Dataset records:
· · ·

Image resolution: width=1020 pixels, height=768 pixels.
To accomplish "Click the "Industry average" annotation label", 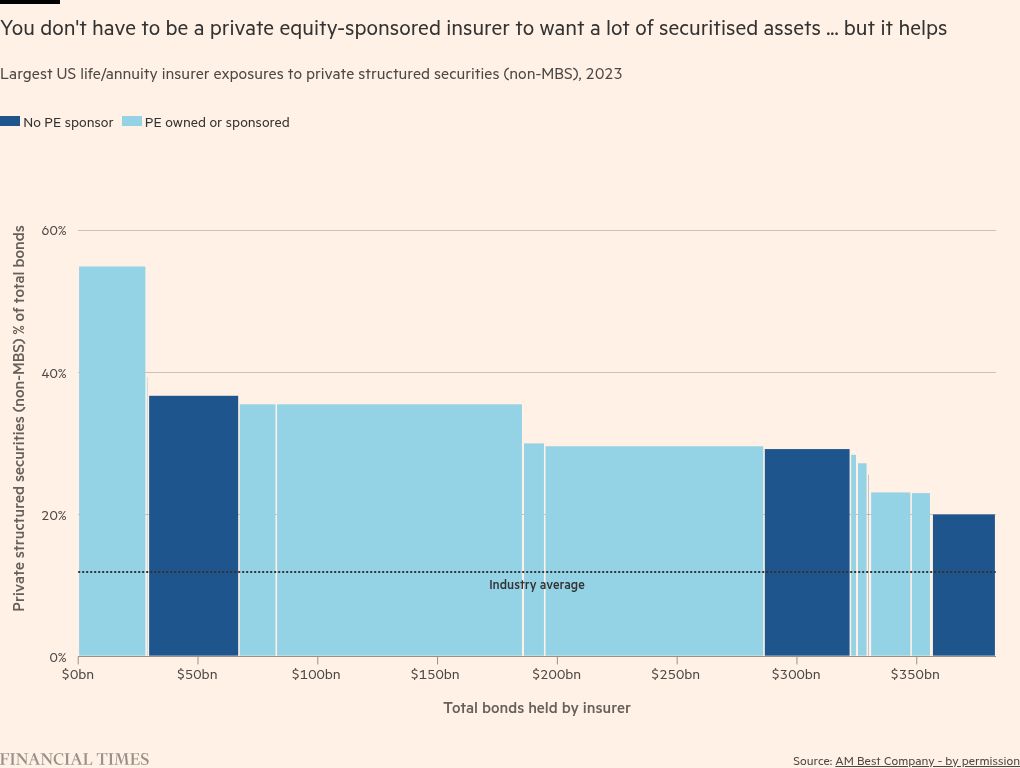I will [x=536, y=585].
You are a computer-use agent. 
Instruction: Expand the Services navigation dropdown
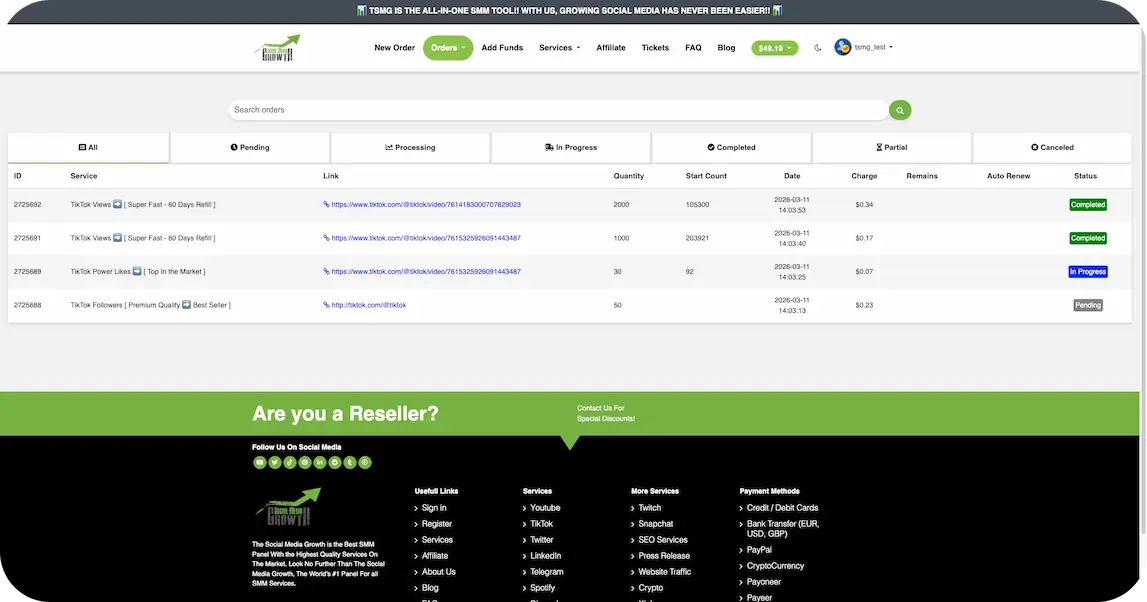pos(556,46)
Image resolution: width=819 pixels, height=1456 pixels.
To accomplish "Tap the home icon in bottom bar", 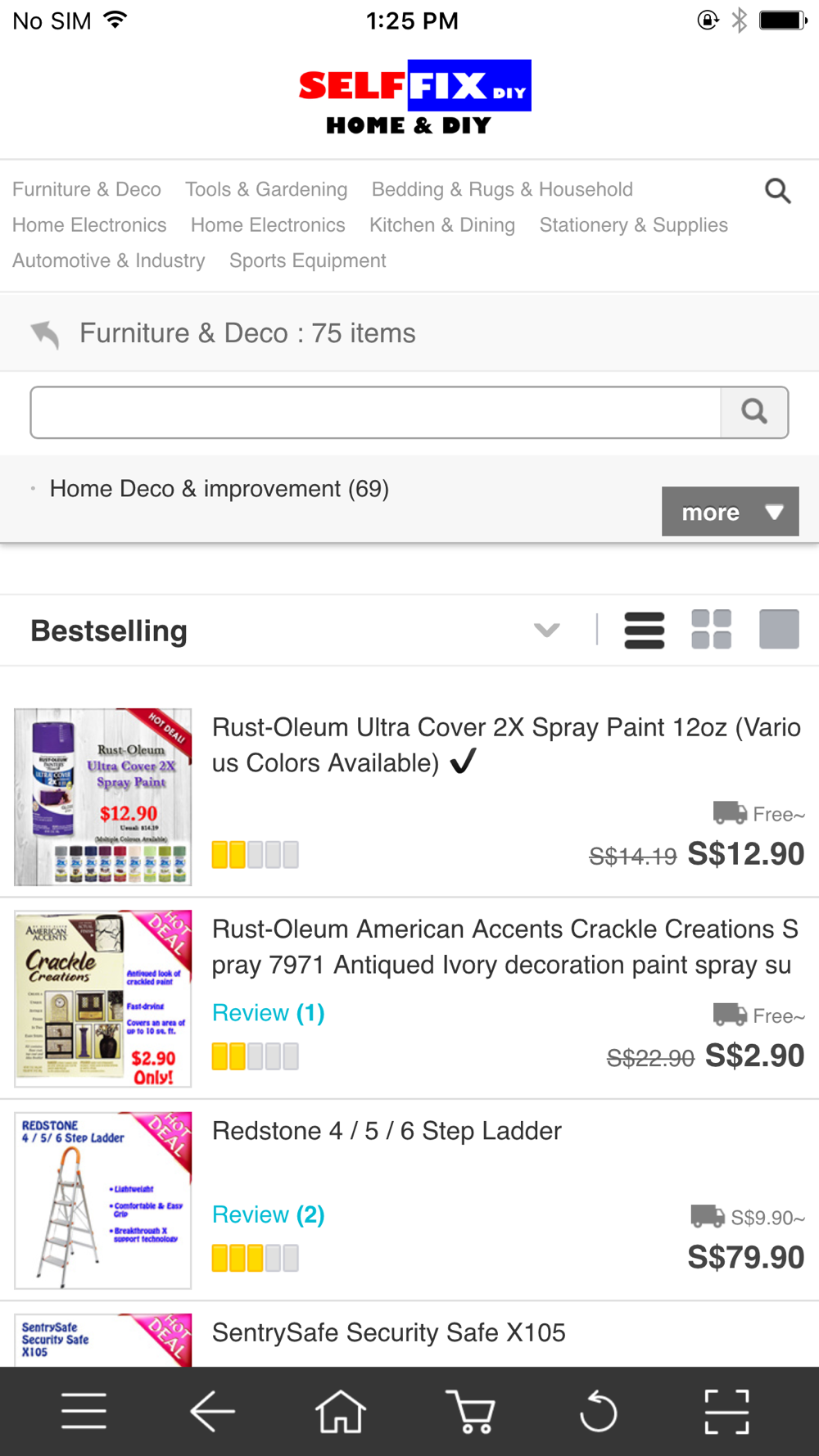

· · ·

**WHAT YOU NEED TO DO:** For the records above, count the lines holding the word "width" and give only that number.

**WORKED SOLUTION:** 2